What this task involves:
In the records below, find each line with "computer" and copy it.

Data excerpts:
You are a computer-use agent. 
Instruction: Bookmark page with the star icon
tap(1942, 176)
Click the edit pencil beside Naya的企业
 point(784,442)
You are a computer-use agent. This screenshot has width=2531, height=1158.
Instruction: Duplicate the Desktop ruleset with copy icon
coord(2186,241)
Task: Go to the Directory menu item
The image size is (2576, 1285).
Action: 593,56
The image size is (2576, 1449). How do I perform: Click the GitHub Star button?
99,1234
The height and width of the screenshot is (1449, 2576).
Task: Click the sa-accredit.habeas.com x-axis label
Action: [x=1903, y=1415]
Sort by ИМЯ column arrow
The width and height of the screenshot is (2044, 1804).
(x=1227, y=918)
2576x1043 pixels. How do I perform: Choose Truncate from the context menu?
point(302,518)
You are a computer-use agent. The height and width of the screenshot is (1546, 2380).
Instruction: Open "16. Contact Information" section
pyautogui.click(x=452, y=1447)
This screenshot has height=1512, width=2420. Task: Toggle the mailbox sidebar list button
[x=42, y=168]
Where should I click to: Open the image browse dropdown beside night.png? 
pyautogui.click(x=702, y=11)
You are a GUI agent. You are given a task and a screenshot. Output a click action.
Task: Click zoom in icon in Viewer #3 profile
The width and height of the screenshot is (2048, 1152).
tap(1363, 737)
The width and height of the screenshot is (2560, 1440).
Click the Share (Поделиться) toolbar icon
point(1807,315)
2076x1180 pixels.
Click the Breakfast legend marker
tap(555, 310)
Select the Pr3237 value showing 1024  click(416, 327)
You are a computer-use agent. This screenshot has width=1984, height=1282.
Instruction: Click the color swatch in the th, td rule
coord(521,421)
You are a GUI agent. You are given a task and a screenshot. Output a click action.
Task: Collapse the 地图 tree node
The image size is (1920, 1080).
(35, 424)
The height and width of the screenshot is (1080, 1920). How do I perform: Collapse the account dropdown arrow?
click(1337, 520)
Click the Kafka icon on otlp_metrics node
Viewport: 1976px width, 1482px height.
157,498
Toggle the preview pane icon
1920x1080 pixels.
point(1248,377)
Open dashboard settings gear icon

Response:
You are a computer-use agent. 
You are a computer-use agent. This screenshot has width=2531, height=1158.
You are a computer-use agent. The height and width of the screenshot is (1546, 2380).
You are a computer-use agent. This screenshot has width=1984, height=1282.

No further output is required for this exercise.